Greek yields fall as new bailout deal seen near
Greek bond yields fell on Monday as hopes grew of a speedy wrap-up to talks on a new 86 billion euro bailout designed to keep the country from financial collapse and in the euro.
In a week where top-tier economic data and new debt sales from euro zone countries is sparse, focus was back on Greece, which according to an official hopes to conclude negotiations with international creditors by early Tuesday at the latest.
This could see the release of cash to enable Athens to repay 3.5 billion euros to the European Central Bank due on Aug. 20.
Greek two-year yields were down 43 basis points at 20.69 percent with 10-year yields 12 bps lower at 11.77 percent. The 10-year yields have tumbled off highs around 19 percent hit in early July when a standoff in talks between Greece and its international creditors took the country to the brink of financial ruin.
The optimism around Greece had little impact on other southern European bond markets, with Italian and Spanish 10-year yields edging 1.5 basis points up to 1.85 percent and 1.999 percent on some profit-taking after the market's sharp rally on Friday on falling oil prices.
"There's lots of positive noises coming from the Greek talks but generally most of the good news is now priced into the market," said Rabobank strategist Lyn Graham-Taylor.

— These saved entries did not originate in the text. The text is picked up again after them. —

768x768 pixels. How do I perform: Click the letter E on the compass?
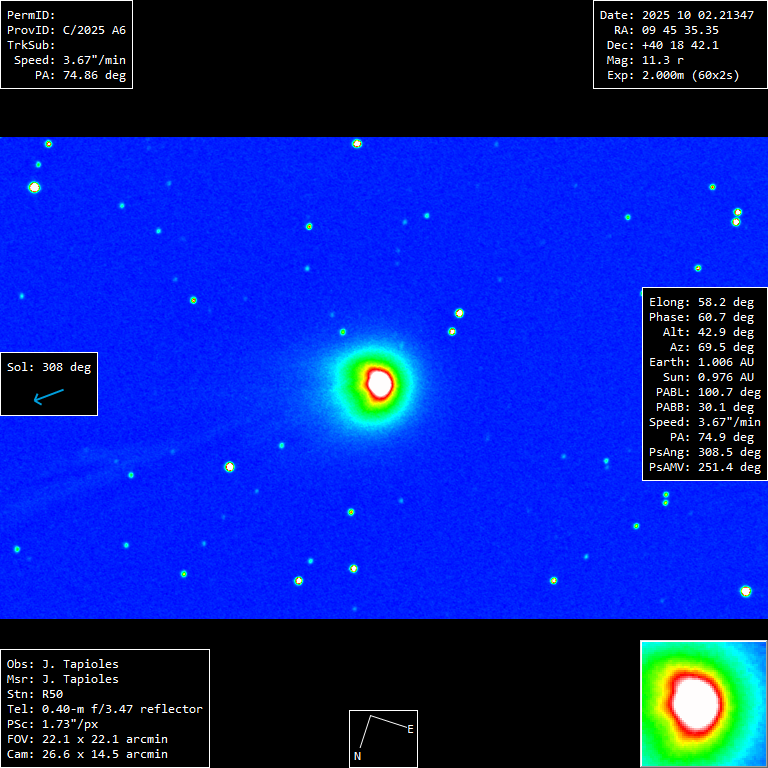coord(410,729)
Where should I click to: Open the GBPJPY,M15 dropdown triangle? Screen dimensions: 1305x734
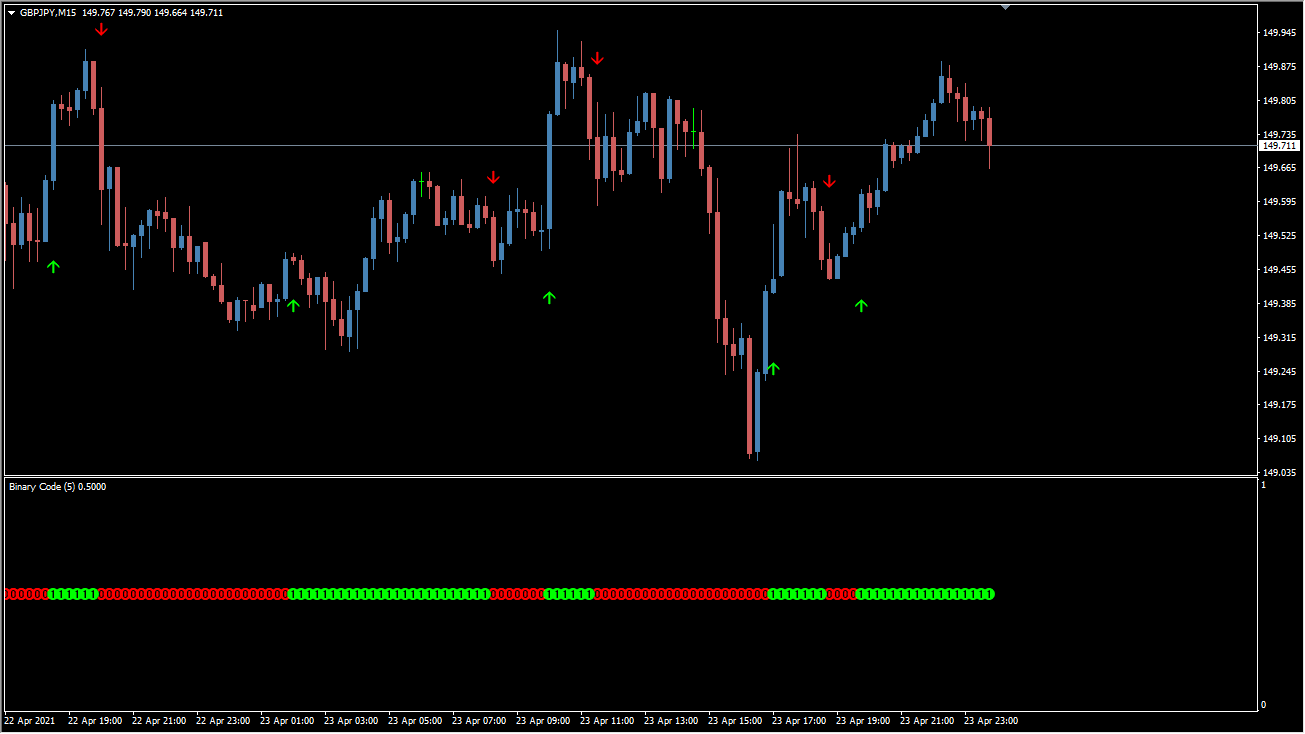point(11,13)
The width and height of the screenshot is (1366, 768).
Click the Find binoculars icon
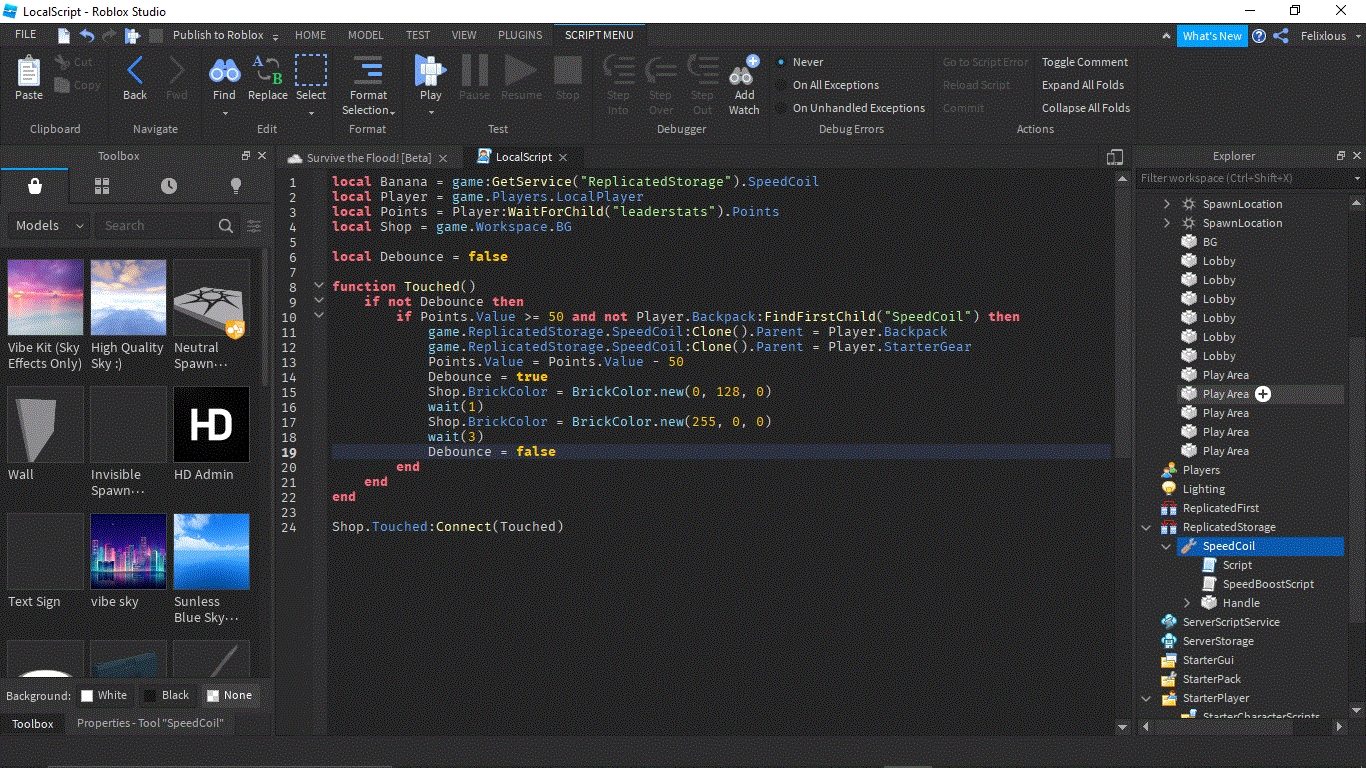tap(224, 73)
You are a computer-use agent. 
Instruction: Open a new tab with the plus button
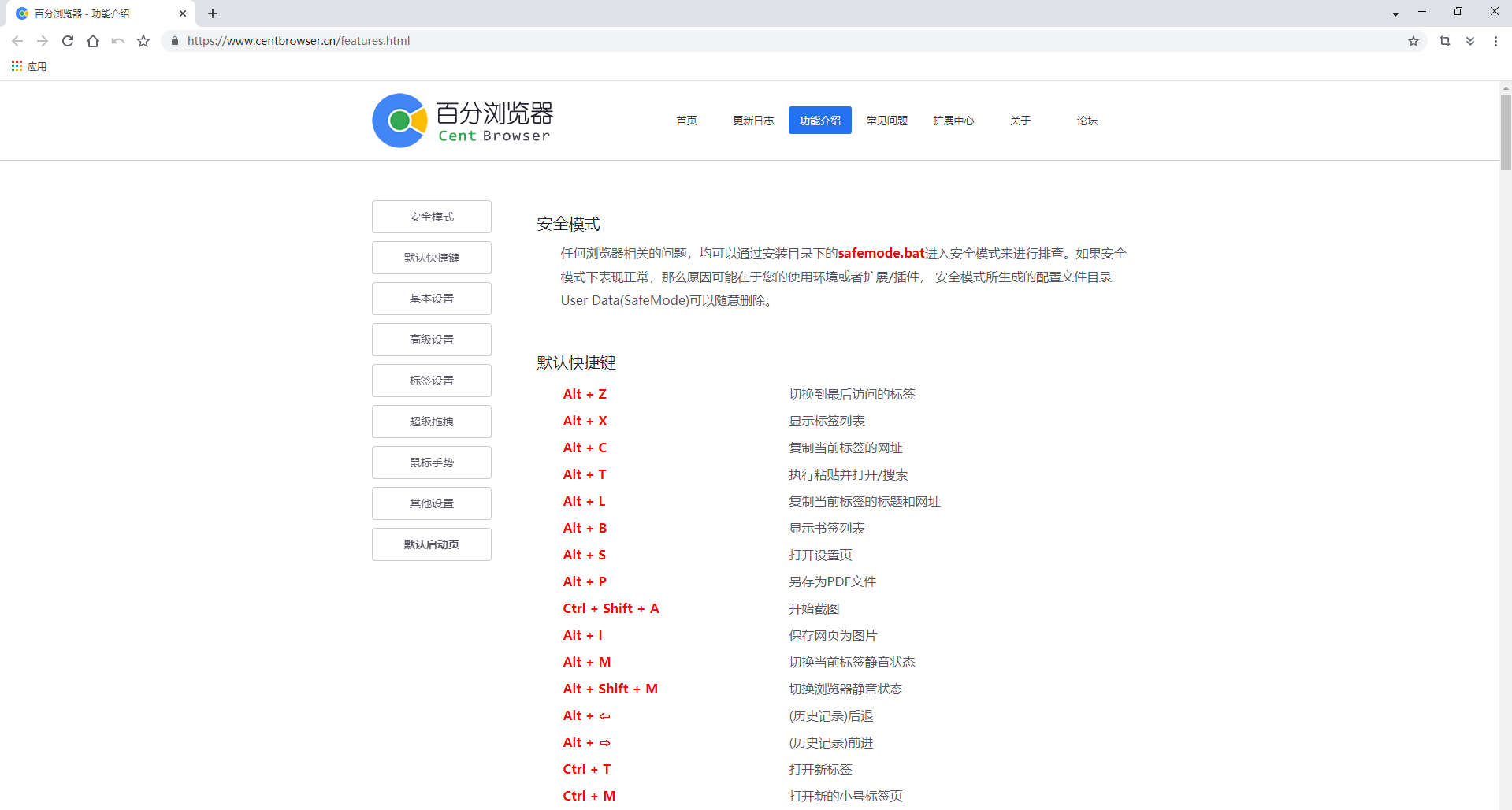(x=213, y=13)
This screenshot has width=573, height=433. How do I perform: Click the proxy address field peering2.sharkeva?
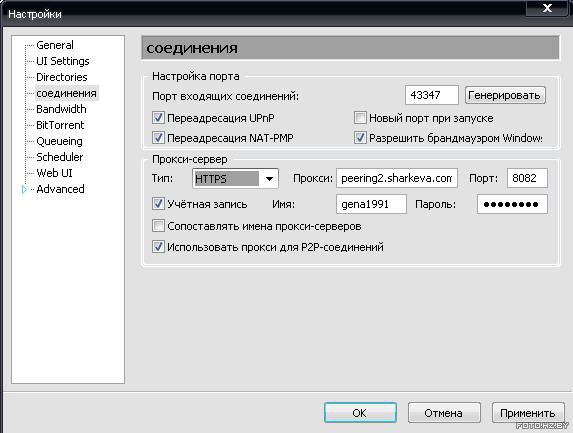tap(396, 178)
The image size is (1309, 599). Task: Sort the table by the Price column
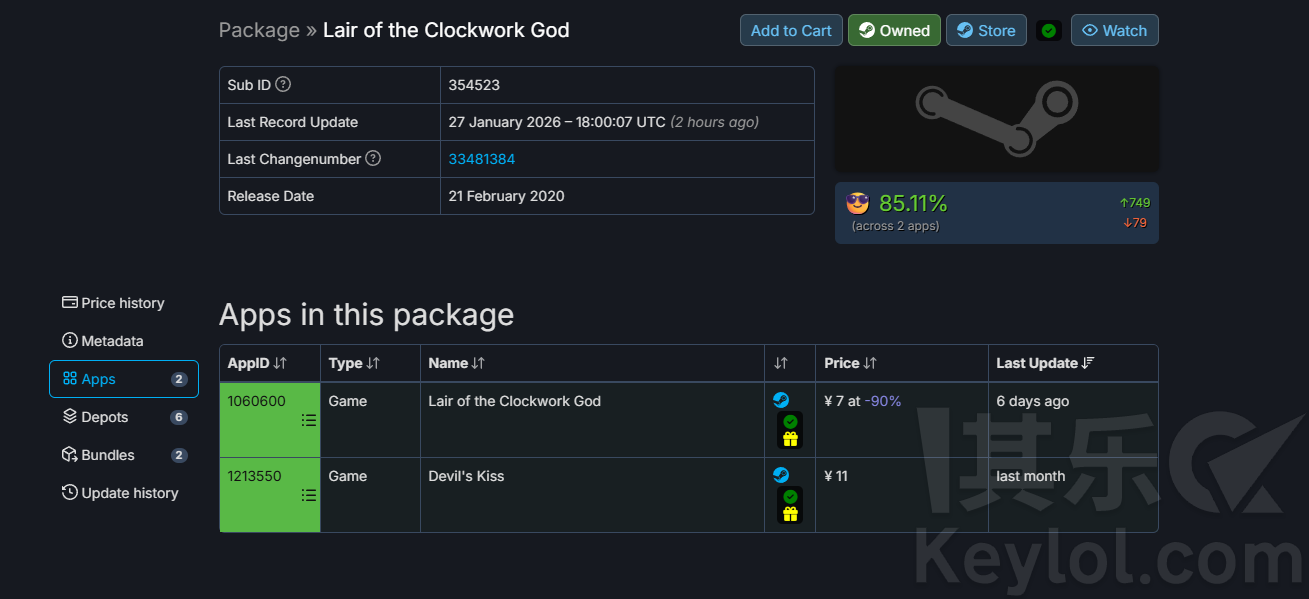pos(850,363)
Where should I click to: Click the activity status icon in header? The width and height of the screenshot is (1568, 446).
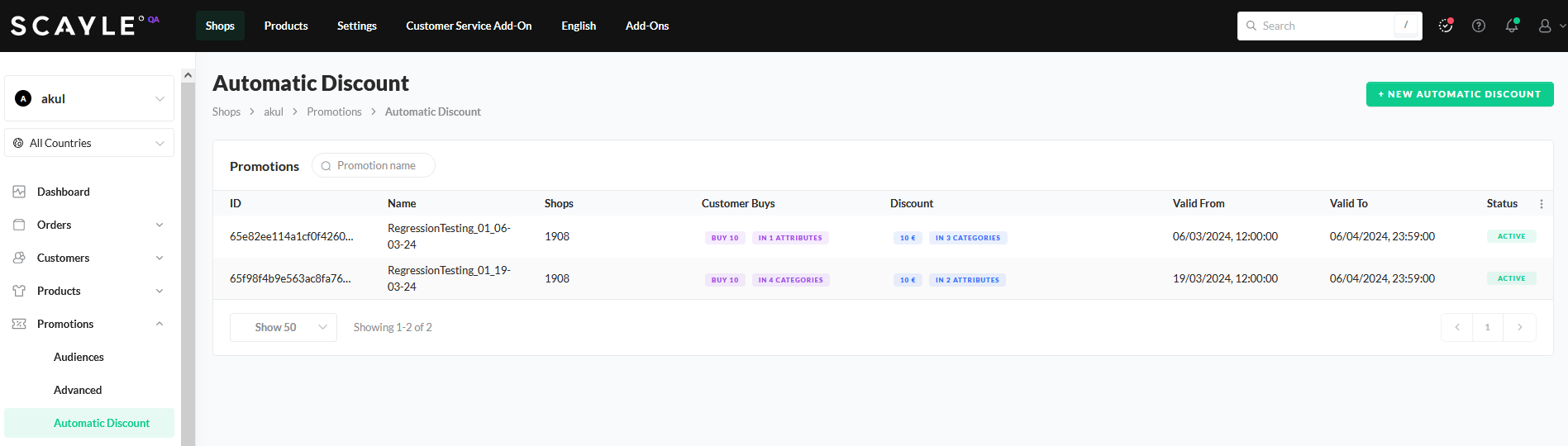1446,26
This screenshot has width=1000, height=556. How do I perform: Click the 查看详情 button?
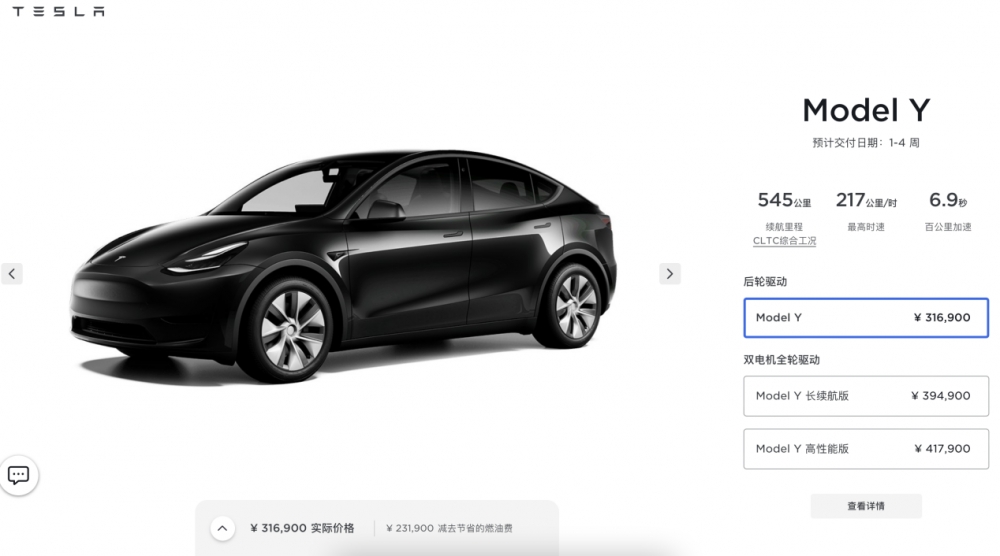(x=865, y=506)
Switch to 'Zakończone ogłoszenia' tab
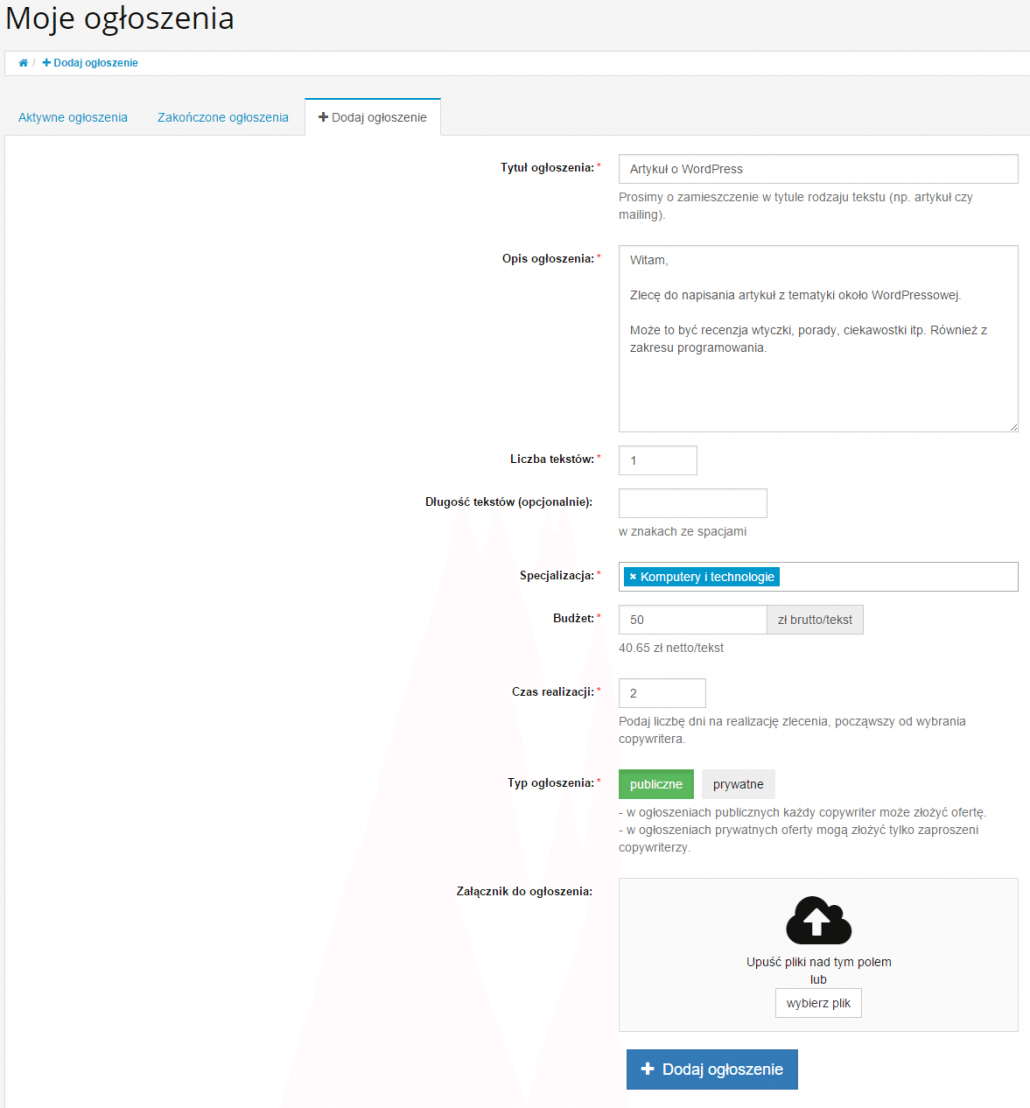The height and width of the screenshot is (1108, 1030). click(223, 117)
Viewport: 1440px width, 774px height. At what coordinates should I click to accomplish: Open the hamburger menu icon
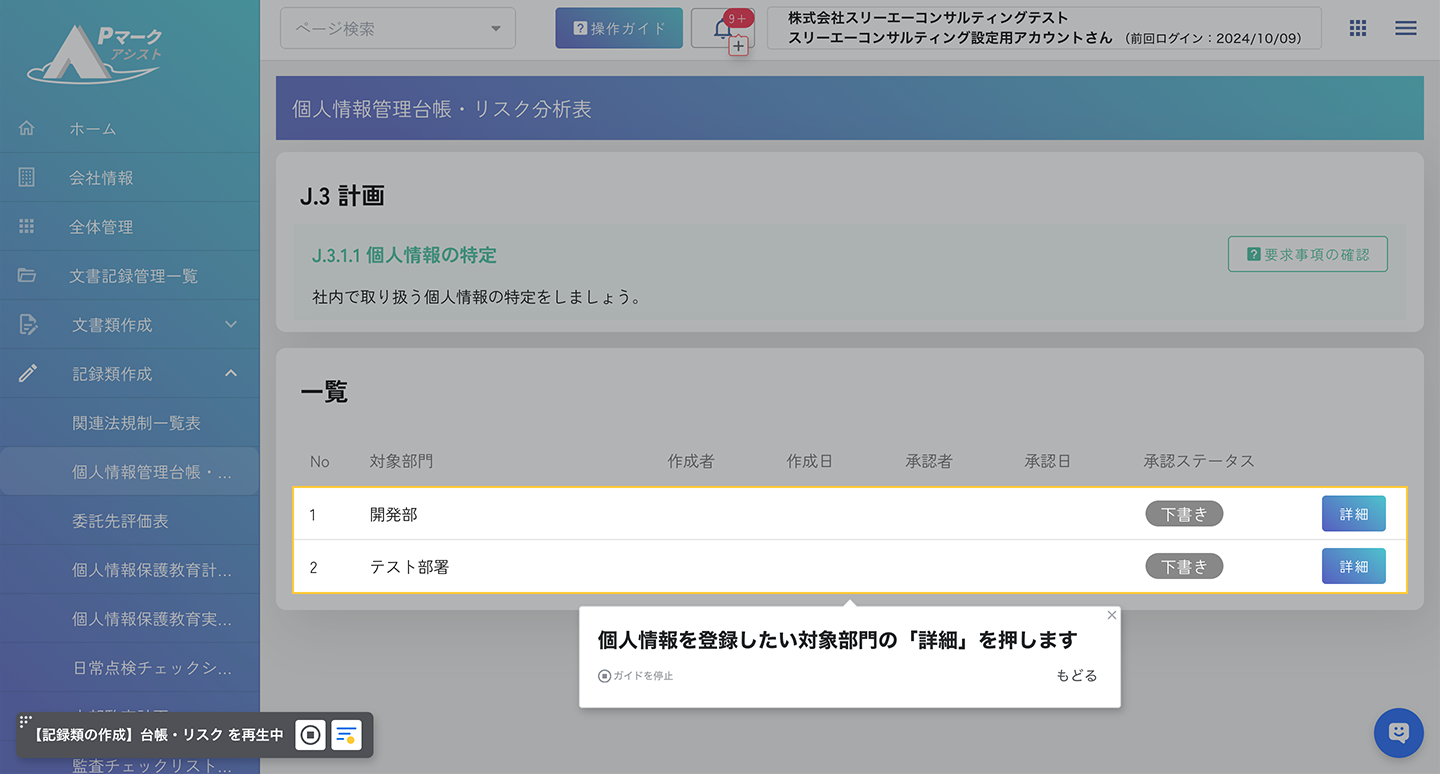[1405, 28]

Negotiations on the bailout began on July 20 after Athens agreed to European institutions and the International Monetary Fund's austerity demands. A senior Greek finance official told Reuters the aim was for euro zone finance ministers to review the accord on Friday, Aug. 14.
German 10-year yields were a touch higher at 0.66 percent, as were yields on other top-rated euro zone bonds.
Falling oil prices have revived concerns about subdued inflation in the euro zone that could see the European Central Bank extend its trillion euro asset purchase program due to end in September 2016.
That overshadowed a steady July US labor market report on Friday that suggested the Federal Reserve could hike interest rates as soon as next month, driving all euro zone bond yields sharply lower.